**Task list:**
a: Quote the passage from the blog text below that starts at the words "Spotify Rocks" and stops after the words "the ad-supported version.".
b: In the blog text below, condense the paragraph starting "I was initially skeptical about having ads" into a short bulleted list that keeps its main facts.

**Text for analysis:**
Facebook could charge Sprite to message their users. This fee could also help to pay for decent quality control and to enforce any rules they might have. Facebook is already proficient at rejecting low quality ads (though they do have a inventory problem), this shouldn't be difficult for them.

Saturday, 29 November 2008

Facebook Loses Data

A schoolboy mistake from the king of social networks today. They sent me this email:

Please reset your email notification settings

Unfortunately, the settings that control which email notifications get sent to you were lost. We're sorry for the inconvenience.

To reset your email notification settings, go to:

The Facebook Team

Made me chuckle

Sunday, 23 November 2008

Spotify Rocks

Spotify is a new music service that lets you listen to unlimited amounts of music for free. They have an impressively complete collection and you have complete control over what you listen to. The only caveat: it's ad supported. However, the ads are sparse (about one 30 second add for every album you listen to).

I was initially skeptical about having ads. I hate radio stations that will have you listening to adverts all day long or TV stations that play a few minutes of ads every 20 minutes. But adverts in Spotify are rare enough that it doesn't bother me. If you don't like the adverts, you can pay a subscription at £9.99 a month or a day pass for £0.99 (for parties perhaps?). I think the £9.99 a month is a little steep, but luckily I'm happy with the ad-supported version.

They have most of the music I like to listen to. However, they often don't have the obscure first albums (produced by tiny labels), which is a real shame. I expect this will change if Spotify gets big. There are a couple of big names who are not available. The only one I have really missed is Metallica's new album.

Each artist has links to similar artists. This is nice for finding new music, but doesn't appear to be particularly clever. That said, exploring is effortless because songs are played instantly and the browsing interface is very well designed. Songs and playlists can be sent to friends using special URLs, but these have to be emailed or IMed, it would be much better to have a more tightly integrated social network. I'm sure this will follow later on.

**Stored data:**
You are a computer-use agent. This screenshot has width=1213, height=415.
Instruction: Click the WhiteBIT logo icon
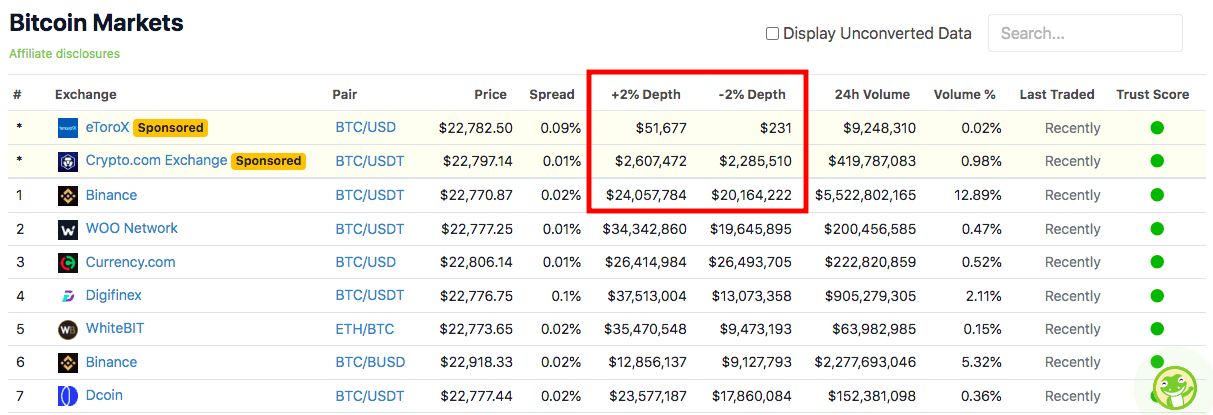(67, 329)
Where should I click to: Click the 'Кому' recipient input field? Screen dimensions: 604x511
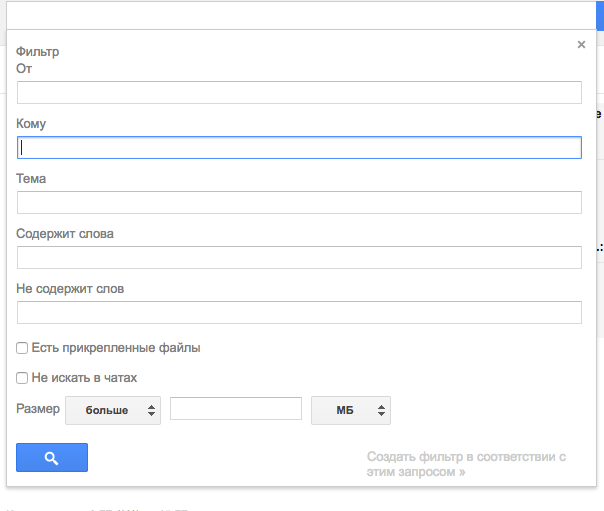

**Solutions:**
a:
Spotify Rocks

Spotify is a new music service that lets you listen to unlimited amounts of music for free. They have an impressively complete collection and you have complete control over what you listen to. The only caveat: it's ad supported. However, the ads are sparse (about one 30 second add for every album you listen to).

I was initially skeptical about having ads. I hate radio stations that will have you listening to adverts all day long or TV stations that play a few minutes of ads every 20 minutes. But adverts in Spotify are rare enough that it doesn't bother me. If you don't like the adverts, you can pay a subscription at £9.99 a month or a day pass for £0.99 (for parties perhaps?). I think the £9.99 a month is a little steep, but luckily I'm happy with the ad-supported version.

b:
- The writer was at first skeptical of ads and dislikes radio stations that play adverts all day and TV stations that run a few minutes of ads every 20 minutes.
- Spotify's adverts are rare enough not to bother the writer.
- Listeners who don't want ads can pay £9.99 a month or £0.99 for a day pass.
- The writer thinks £9.99 a month is a little steep but is happy with the ad-supported version.